Your goal
All of the entries should be returned without a single change.

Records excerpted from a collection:
* * * *

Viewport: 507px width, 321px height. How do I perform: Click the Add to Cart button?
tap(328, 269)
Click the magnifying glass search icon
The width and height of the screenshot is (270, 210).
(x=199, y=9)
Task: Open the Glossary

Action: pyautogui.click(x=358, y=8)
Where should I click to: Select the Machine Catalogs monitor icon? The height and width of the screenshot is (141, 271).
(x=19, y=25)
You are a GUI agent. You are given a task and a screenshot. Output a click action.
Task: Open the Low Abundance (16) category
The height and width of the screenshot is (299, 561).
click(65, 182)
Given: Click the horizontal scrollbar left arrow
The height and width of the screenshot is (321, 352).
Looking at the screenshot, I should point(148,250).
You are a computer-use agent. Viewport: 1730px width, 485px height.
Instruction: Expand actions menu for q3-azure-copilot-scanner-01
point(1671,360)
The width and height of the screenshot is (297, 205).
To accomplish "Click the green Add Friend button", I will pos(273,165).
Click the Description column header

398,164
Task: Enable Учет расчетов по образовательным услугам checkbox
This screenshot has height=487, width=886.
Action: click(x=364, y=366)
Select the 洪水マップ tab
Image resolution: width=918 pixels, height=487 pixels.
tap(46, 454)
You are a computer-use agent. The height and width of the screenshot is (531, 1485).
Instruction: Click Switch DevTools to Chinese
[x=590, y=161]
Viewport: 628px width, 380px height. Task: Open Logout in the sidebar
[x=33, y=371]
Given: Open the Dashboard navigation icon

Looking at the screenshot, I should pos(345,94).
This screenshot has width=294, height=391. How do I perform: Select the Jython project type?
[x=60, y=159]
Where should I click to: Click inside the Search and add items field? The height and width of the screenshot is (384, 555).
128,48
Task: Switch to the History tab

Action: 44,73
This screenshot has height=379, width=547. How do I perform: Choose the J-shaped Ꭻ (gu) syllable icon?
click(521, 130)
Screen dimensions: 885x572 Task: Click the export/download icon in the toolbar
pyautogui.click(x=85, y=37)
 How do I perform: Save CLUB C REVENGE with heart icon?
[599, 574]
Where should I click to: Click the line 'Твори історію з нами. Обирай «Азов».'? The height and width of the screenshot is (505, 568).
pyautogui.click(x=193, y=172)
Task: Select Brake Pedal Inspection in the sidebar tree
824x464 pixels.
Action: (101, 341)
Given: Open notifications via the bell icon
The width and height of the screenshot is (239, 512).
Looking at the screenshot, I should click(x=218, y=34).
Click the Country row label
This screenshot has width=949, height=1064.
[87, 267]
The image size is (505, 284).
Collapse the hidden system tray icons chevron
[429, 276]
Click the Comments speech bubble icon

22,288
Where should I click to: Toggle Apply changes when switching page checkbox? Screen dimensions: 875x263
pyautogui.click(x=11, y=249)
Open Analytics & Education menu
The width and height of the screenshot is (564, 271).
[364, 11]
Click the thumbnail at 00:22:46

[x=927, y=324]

* * * *

Solution for this problem
Viewport: 507px width, 321px height. How do I perform: Click the Add to Cart button?
tap(328, 269)
Click the magnifying glass search icon
The width and height of the screenshot is (270, 210).
(x=199, y=9)
Task: Open the Glossary

Action: pyautogui.click(x=358, y=8)
Where should I click to: Select the Machine Catalogs monitor icon? The height and width of the screenshot is (141, 271).
(x=19, y=25)
You are a GUI agent. You are given a task and a screenshot. Output a click action.
Task: Open the Low Abundance (16) category
The height and width of the screenshot is (299, 561).
click(65, 182)
Given: Click the horizontal scrollbar left arrow
The height and width of the screenshot is (321, 352).
Looking at the screenshot, I should point(148,250).
You are a computer-use agent. Viewport: 1730px width, 485px height.
Instruction: Expand actions menu for q3-azure-copilot-scanner-01
point(1671,360)
The width and height of the screenshot is (297, 205).
To accomplish "Click the green Add Friend button", I will pos(273,165).
Click the Description column header

398,164
Task: Enable Учет расчетов по образовательным услугам checkbox
This screenshot has height=487, width=886.
Action: click(x=364, y=366)
Select the 洪水マップ tab
Image resolution: width=918 pixels, height=487 pixels.
tap(46, 454)
You are a computer-use agent. The height and width of the screenshot is (531, 1485).
Instruction: Click Switch DevTools to Chinese
[x=590, y=161]
Viewport: 628px width, 380px height. Task: Open Logout in the sidebar
[x=33, y=371]
Given: Open the Dashboard navigation icon

Looking at the screenshot, I should pos(345,94).
This screenshot has width=294, height=391. How do I perform: Select the Jython project type?
[x=60, y=159]
Where should I click to: Click inside the Search and add items field? The height and width of the screenshot is (384, 555).
128,48
Task: Switch to the History tab

Action: 44,73
This screenshot has height=379, width=547. How do I perform: Choose the J-shaped Ꭻ (gu) syllable icon?
click(521, 130)
Screen dimensions: 885x572 Task: Click the export/download icon in the toolbar
pyautogui.click(x=85, y=37)
 How do I perform: Save CLUB C REVENGE with heart icon?
[599, 574]
Where should I click to: Click the line 'Твори історію з нами. Обирай «Азов».'? The height and width of the screenshot is (505, 568).
pyautogui.click(x=193, y=172)
Task: Select Brake Pedal Inspection in the sidebar tree
824x464 pixels.
Action: (101, 341)
Given: Open notifications via the bell icon
The width and height of the screenshot is (239, 512).
Looking at the screenshot, I should click(x=218, y=34).
Click the Country row label
This screenshot has width=949, height=1064.
[87, 267]
The image size is (505, 284).
Collapse the hidden system tray icons chevron
[429, 276]
Click the Comments speech bubble icon

22,288
Where should I click to: Toggle Apply changes when switching page checkbox? Screen dimensions: 875x263
pyautogui.click(x=11, y=249)
Open Analytics & Education menu
The width and height of the screenshot is (564, 271).
[364, 11]
Click the thumbnail at 00:22:46

[x=927, y=324]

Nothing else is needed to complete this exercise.